Episode 53: Gas and Heat Included

In the fifty-third episode of The Latest, we try to determine whether west coast wildfires are caused by climate change, gender reveal parties, or exploding Samsung phones. Noah Minnick, a New York City resident on September 11, 2001, joins the program for this week’s O.J. Simpson Twitter Update.

The Latest with Greg Ott
Episode 53: Gas and Heat Included


Those voices are discussing climate change, the long-lingering background presence that, like Google Chrome, is slowly but surely consuming each and every resource until grinding things to a halt.

As the United States juggles simultaneous outbreaks of hurricanes, derechos, and wildfires, many citizens throughout the country are asking themselves the very same question: will I need to bring an umbrella to work today, or a flame-retardant jumpsuit?

Taking its cue from the producers of The Walking Dead, the wildfires in California have returned this fall for yet another disappointing season that’s spun out of control and gone on for far too long.

The best coast has become the stressed coast, as the immunosuppressed head west in order to avoid eternal rest. 

At least 31 have died and thousands have fled the flames of California, Oregon, and Washington, three states under a significantly more menacing orange hue than the remaining 47. 

That’s also saying nothing about the eight simultaneous tropical storm systems currently brewing off the coast of the Atlantic, the 140 mile-an-hour derechos that pummeled the midwest in August, and the tragic rainstorm that got my pants a little wet last week because I forgot to close the window. 

Last wildfire season, I said on an episode of this program that our country isn’t prepared to deal with climate change: we’d be putting our heads in the sand if the shoreline wasn’t already littered with debris from a storm surge.  

Just a decade ago, John McCain’s 2008 presidential campaign ran on stronger climate change credentials than Barack Obama, in which the late Senator claimed that he “sounded the alarm on global warming,” acting on rumors that that Todd Palin’s Arctic Cat hadn’t gotten stuck in a snowdrift in quite some time. 

But like a sheet of Antarctic ice exposed to your F-150, that belief has slowly eroded, in large part thanks to right-alined corporate interests that have made a habit out of selling oil at the expense of remaining habitable. 

That’s not to say everyone has always been on the climate change electric train.

Al Gore was routinely mocked at the release of “An Inconvenient Truth,” which, alongside distancing himself from the Clinton family in 2000, should have been heralded as a sign of his strong instincts.  

In 2015, an Oklahoma Republican spoke on the floor of the senate with a snowball in hand to prove the indisputable, incontrovertible fact that winter exists in February.

And today, as the country literally burns, the president and his ilk continue to assert that wildfires — fueled by wind, extreme temperatures, and unusually dry conditions in areas that typically experience lots of rain — are as fake as his vitamin-D deficient tan applied by the world’s unhappiest makeup artist. 
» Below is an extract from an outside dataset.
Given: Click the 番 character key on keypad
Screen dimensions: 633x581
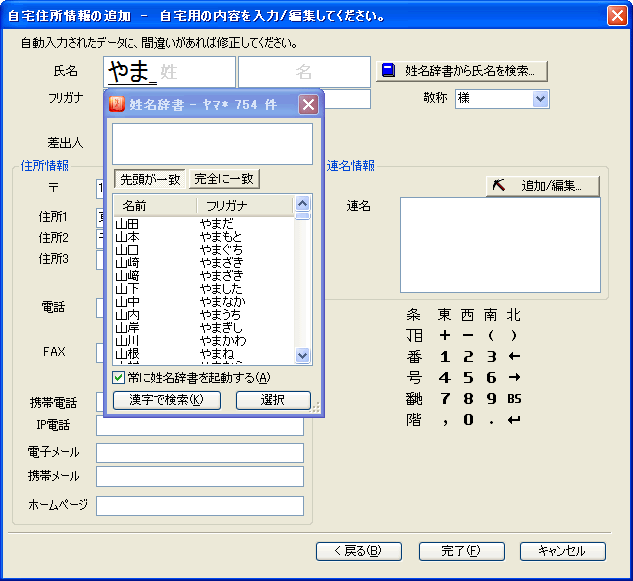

A writer for The Atlantic asserts that we might be living in something called a plastic hour, in which a set of otherwise solid beliefs briefly becomes pliable and able to change. 

I think they may be right, especially when you consider Americans throw away 2.5 million plastic bottles of Mountain Dew, Mountain Dew Code Red, and Mountain Dew It’s Orange Who Cares I Want To Die In My Gaming Chair Drinking A Gallon of This, each and every hour.

When images of the west coast pop off your 4K TV, you can’t help but be reminded of Blade Runner 2049 — a dry and eerie future that’s just as lousy and uncomfortable as the sequel itself.

If 40% of the country wants to pretend that climate change doesn’t exist, the other 60% needs to start pretending the other 40% doesn’t exist, so we can pursue policies and elect politicians who want to protect that 40%’s right to believe that the earth is flat, 500 years old, and controlled by Jeffrey Epistein’s state, without having their apartment complex get burned to the ground for reasons other than their cotton candy e-cigarette exploding overnight in its charging cradle.

And yet, a climate change denier who spent the majority of his career questioning the very premise of climate change just got a top position at the head of the National Ocean and Atmospheric Administration. 

Residents in Oregon are setting up armed checkpoints and spreading disinformation claiming that Antifa was responsible for starting the fires out west.

And the President refuses to even state that climate change exists, reducing it to an impossibly abstract concept, like that that of him possessing a soul.

If we’re truly on the precipice of entering a plastic hour, let’s hope the clock starts the moment we set our clocks back this November — and that we stop wasting time pretending that seconds don’t cause minutes.